Update the lines starting at the one containing "Task: Open the performance bars table view" and ending at the one containing "Action: point(373,11)" by changing "DVD drive" to "optical drive", leaving everything else the same.

■ **Provided data**:
================
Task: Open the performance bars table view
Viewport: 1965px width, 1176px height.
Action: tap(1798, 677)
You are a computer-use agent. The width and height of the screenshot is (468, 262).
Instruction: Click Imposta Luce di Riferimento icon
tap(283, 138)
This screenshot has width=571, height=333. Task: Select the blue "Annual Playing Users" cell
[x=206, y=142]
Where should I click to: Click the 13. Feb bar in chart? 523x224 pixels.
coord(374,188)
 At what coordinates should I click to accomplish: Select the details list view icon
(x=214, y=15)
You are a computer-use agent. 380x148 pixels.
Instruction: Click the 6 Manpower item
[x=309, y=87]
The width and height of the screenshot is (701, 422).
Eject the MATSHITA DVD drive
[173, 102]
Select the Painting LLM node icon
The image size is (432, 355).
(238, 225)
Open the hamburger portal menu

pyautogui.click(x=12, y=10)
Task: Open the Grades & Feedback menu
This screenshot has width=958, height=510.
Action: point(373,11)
================
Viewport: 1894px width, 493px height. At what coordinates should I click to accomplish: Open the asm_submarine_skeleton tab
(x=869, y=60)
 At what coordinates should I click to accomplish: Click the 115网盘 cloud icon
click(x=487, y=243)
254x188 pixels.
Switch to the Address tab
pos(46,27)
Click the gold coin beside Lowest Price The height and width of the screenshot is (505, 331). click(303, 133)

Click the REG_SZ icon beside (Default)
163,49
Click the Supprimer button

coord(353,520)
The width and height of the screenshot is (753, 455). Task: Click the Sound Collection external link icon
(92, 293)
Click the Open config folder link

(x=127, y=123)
================
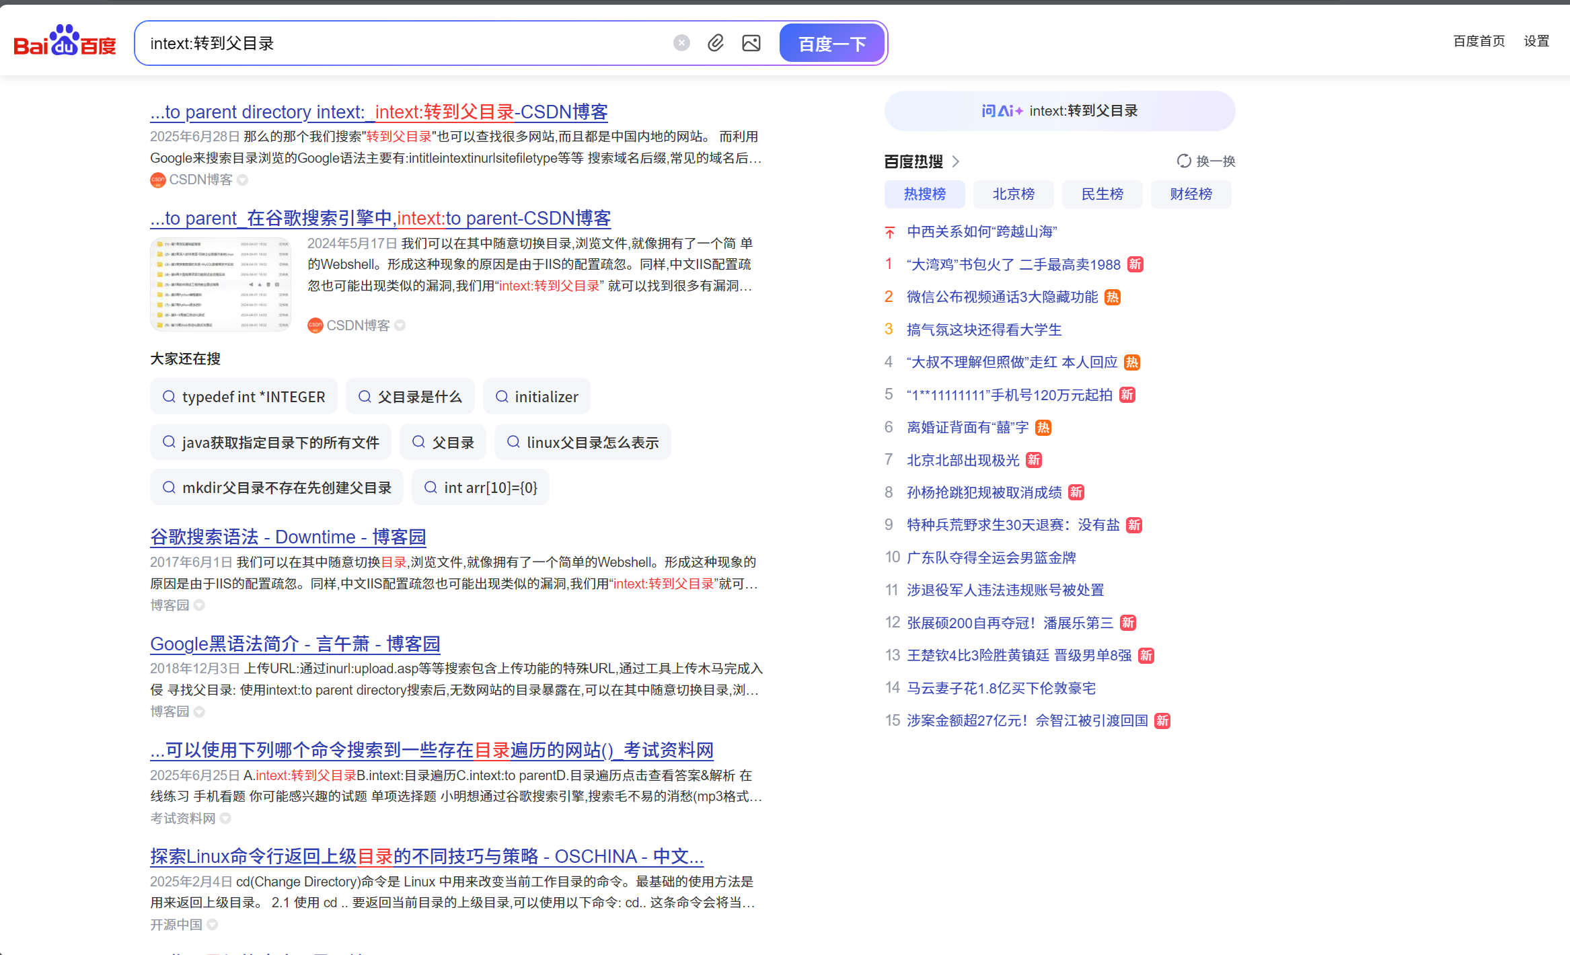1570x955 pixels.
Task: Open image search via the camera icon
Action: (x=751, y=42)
================
■ **Right answer**:
Task: Open the performance bars table view
Viewport: 1965px width, 1176px height.
Action: tap(1798, 677)
You are a computer-use agent. The width and height of the screenshot is (468, 262).
Instruction: Click Imposta Luce di Riferimento icon
tap(283, 138)
This screenshot has width=571, height=333. Task: Select the blue "Annual Playing Users" cell
[x=206, y=142]
Where should I click to: Click the 13. Feb bar in chart? 523x224 pixels.
coord(374,188)
 At what coordinates should I click to accomplish: Select the details list view icon
(x=214, y=15)
You are a computer-use agent. 380x148 pixels.
Instruction: Click the 6 Manpower item
[x=309, y=87]
The width and height of the screenshot is (701, 422).
Eject the MATSHITA optical drive
[173, 102]
Select the Painting LLM node icon
The image size is (432, 355).
(238, 225)
Open the hamburger portal menu

pyautogui.click(x=12, y=10)
Task: Open the Grades & Feedback menu
This screenshot has width=958, height=510.
Action: point(373,11)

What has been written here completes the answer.